▶ Gösterilen metin:
===============

Master programları dünyanın her yanında, her alanında yapılıyor,
ancak öğrenci kabullerinde oran lisans bölümünün kendisini
bitirenlerden yanadır.
Türkiye gerçeğinde, kim olursan ol gel…
Mimarı YÖK
Üniversitelerin kurulmasında, bölümlerin oluşturulmasında
herhangi bir stratejik planı olmayan YÖK, maalesef tarım
bakanlığının bile gerisinde dir.
Çiftçiler için hangi bölgede hangi ürünün, hangi koşularda ne
kadar üretileceği ve muhtemel o seneki satış fiyatları
bellidir.
Türkiye’nin aydını, mantık ve akıl deposu sıra sıra
profesörler YÖK ün koridorlarını şenlendirirken, hangi üniversitede
hangi meslek elemanın yetişeceği, o yıl ülkeye kaç mezun verilip,
kaçının iş bulacağını belirsizdir.

===============

▶ Veri girdileri:

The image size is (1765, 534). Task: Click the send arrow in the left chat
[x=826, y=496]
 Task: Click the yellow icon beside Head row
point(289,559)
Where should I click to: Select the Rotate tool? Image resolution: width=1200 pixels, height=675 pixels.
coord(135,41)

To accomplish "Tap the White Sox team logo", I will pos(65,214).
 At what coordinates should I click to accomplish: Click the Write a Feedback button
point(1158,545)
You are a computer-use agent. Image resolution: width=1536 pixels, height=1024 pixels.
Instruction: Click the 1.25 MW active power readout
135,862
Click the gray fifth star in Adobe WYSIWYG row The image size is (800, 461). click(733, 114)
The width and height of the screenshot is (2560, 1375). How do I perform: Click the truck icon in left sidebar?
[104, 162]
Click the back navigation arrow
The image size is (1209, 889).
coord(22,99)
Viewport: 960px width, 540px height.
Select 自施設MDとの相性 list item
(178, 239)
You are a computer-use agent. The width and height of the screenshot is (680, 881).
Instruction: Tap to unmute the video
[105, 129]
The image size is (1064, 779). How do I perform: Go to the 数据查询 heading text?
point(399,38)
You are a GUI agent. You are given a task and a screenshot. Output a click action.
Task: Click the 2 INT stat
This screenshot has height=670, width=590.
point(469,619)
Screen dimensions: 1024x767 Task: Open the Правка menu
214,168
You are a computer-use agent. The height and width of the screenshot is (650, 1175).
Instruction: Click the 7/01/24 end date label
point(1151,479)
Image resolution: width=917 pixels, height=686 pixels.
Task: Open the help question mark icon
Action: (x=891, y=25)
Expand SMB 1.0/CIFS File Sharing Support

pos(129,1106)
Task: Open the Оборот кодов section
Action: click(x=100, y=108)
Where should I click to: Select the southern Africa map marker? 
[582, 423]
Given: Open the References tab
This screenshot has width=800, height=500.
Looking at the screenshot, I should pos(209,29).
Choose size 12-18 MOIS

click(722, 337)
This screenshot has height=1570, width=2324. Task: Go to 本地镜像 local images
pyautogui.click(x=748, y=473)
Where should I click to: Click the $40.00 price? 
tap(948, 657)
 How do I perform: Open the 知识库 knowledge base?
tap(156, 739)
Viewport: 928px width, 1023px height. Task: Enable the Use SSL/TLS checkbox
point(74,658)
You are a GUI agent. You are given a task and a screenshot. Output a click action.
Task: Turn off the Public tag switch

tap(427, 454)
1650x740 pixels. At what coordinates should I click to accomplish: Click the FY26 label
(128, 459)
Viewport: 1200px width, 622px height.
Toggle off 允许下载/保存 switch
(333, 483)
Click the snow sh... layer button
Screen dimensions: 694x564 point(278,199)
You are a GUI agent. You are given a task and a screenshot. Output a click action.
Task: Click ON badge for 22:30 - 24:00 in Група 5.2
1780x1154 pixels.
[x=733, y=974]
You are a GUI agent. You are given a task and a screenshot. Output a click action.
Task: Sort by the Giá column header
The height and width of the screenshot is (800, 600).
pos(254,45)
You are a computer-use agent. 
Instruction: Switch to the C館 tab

===============

▶ Gereksinimler:
1/ Yazıda "Üniversitelerin kurulmasında" sözleriyle başlayan paragrafı, ana bilgileri korunacak şekilde daha kısa olarak yeniden yazın.
2/ Girdilerde "Viewport: 928px width, 1023px" ifadesini içeren satırdan girdilerin sonuna kadar olan satırları, iki uç da dahil olmak üzere, aynen geri verin.

▶ Görev yanıtları:
1/ YÖK'ün üniversite kurma ve bölüm açma konusunda stratejik bir planı yoktur. Bu açıdan tarım bakanlığının bile gerisinde kalmaktadır.

2/
Viewport: 928px width, 1023px height. Task: Enable the Use SSL/TLS checkbox
point(74,658)
You are a GUI agent. You are given a task and a screenshot. Output a click action.
Task: Turn off the Public tag switch

tap(427, 454)
1650x740 pixels. At what coordinates should I click to accomplish: Click the FY26 label
(128, 459)
Viewport: 1200px width, 622px height.
Toggle off 允许下载/保存 switch
(333, 483)
Click the snow sh... layer button
Screen dimensions: 694x564 point(278,199)
You are a GUI agent. You are given a task and a screenshot. Output a click action.
Task: Click ON badge for 22:30 - 24:00 in Група 5.2
1780x1154 pixels.
[x=733, y=974]
You are a GUI agent. You are given a task and a screenshot. Output a click action.
Task: Sort by the Giá column header
The height and width of the screenshot is (800, 600).
pos(254,45)
You are a computer-use agent. 
Instruction: Switch to the C館 tab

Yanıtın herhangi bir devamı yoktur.